Cathy’s eyes were closing again as she heard as if through a thick fog the sound of the door being opened, and then Salina screaming. The shriek was abruptly cut short. Cathy, feeling vaguely alarmed, forced her heavy eyelids to open. She thought the dark face bending over her was merely a figment of her dreams, but she smiled drowsily at it anyway.

“Cathy, wake up!
” a voice commanded harshly, and a hurting hand grasped her arm and shook it. Cathy blinked as her head lolled limply back and forth. If she didn’t know better, she’d think that this too-rough vision really was Jon. . . .

“Jon . . . ?” she murmured testingly, and squinted as his face came into focus.

“Good God, they’ve drugged her,” she heard him mutter furiously, and then he was bending over her. She felt his hard arms slide around her and lift her carefully. Then it seemed as if he was carrying her away, down through the labyrinthine rooms and passages of the palace. As if in a dream Cathy saw the prone figure of Salina lying just inside the door of the room where she had been imprisoned, and, a little further down the hall, the sprawled and bloodied bodies of the eunuchs Ahmad and Radi. But her head was too fuzzy to give these visions any credence. It was not until the bitterly cold night air hit her face that Cathy began to realize that Jon had, miraculously, found and freed her.

“How—how . . . ?” she stuttered, as he lifted her up onto a horse and then mounted swiftly behind her.

“So you’re waking up, are you, Sleeping Beauty?” he sounded grimly amused. “God, you’ve given me the worst twenty-four hours of my life! But we don’t have time to talk now. I’ll tell you all about it when we’re safely away.”

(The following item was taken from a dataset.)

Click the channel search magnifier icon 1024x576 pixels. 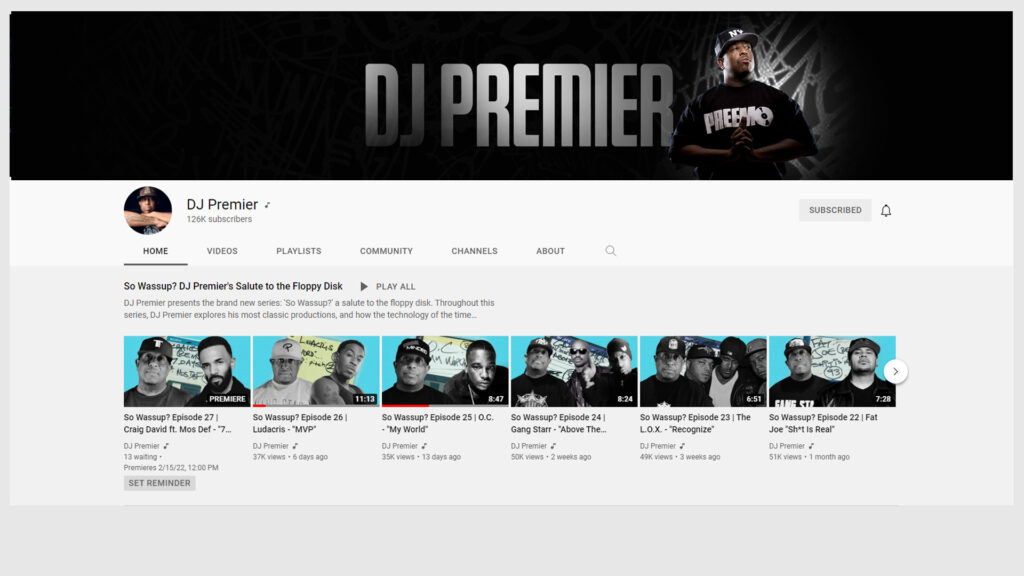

He spurred the horse to a gallop as he spoke, one hand on the reins and the other holding Cathy firmly before him. She rested tiredly back against the iron wall of his chest, still too much under the influence of the drug to do more than feel vaguely thankful for her deliverance. As they clattered down onto the dock, and Jon leapt from the saddle and then reached up to swing her once again into his arms, Cathy saw to her puzzlement that the sky above the northern side of the Sheikh’s palace seemed curiously alight.

“Look. . . .” she told Jon bemusedly, lifting her arm and pointing at the strange orangey glow. Jon laughed harshly.

“I fear the
Sheikh’s palace is burning, my love, and if we don’t get the hell out of here we may soon burn with it,” he told her, striding along the dock to where a small boat waited. O’Reilly was in the boat, and Jon handed Cathy to him before jumping in himself.